The c.-4CC genotype was overrepresented in the studied cohort: 82% were CC-homozygous (expected frequency = 59%) and 18% were CT-heterozygous (expected frequency = 39%) ( = 0.001). Patients with a c.-4CC genotype exhibited higher kallikrein-like activity (0.9659 ± 0.1136) than those with a c.-4TC genotype (0.7645 ± 0.1235) ( = 0.024) or healthy donors. Moreover, the polymorphism influenced HAE-FXII severity score (c.-4CC = 4.43 ± 2.28 vs c.-4TC = 2.0 ± 1.15; = 0.006) but not the degree of estrogen dependence or time until remission.

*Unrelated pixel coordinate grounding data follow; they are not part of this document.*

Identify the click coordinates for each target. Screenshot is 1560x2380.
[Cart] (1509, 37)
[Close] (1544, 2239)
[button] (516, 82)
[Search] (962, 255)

The c.-4T>C polymorphism is overrepresented in a Spanish HAE-FXII cohort and significantly influences the degree of contact system activation and the clinical severity of the disease.
凝血因子 XII 中 Thr328Lys 变异导致的遗传性血管性水肿(HAE - FXII)主要影响女性,其症状依赖于高雌激素水平。临床变异性和不完全外显率是阻碍 HAE - FXII 诊断和管理的具有挑战性的特征。c.-4T>C Kozak 多态性是唯一影响 FXII 血浆水平的常见变异,先前已证明其可改变因 C1 - 抑制剂缺乏导致的 HAE 的病程。
评估 c.-4T>C 多态性对 39 例西班牙 HAE - FXII 索引患者疾病表现的影响。
采用标准桑格法对 c.-4T>C 多态性进行测序,并根据 Cumming 等人(2003 年)的评分计算 HAE 严重程度。用高分子量硫酸葡聚糖激活后,通过发色底物法检测血浆中激肽释放酶样活性来定量接触系统的激活情况。
在研究队列中,c.-4CC 基因型的比例过高:82%为 CC 纯合子(预期频率 = 59%),18%为 CT 杂合子(预期频率 = 39%)(P = 0.001)。c.-4CC 基因型的患者表现出比 c.-4TC 基因型患者(0.7645 ± 0.1235)(P = 0.024)或健康供体更高的激肽释放酶样活性(0.9659 ± 0.1136)。此外,该多态性影响 HAE - FXII 严重程度评分(c.-4CC = 4.43 ± 2.28 对 c.-4TC = 2.0 ± 1.15;P = 0.006),但不影响雌激素依赖程度或缓解所需时间。
在西班牙 HAE - FXII 队列中,c.-4T>C 多态性比例过高,且显著影响接触系统激活程度和疾病的临床严重程度。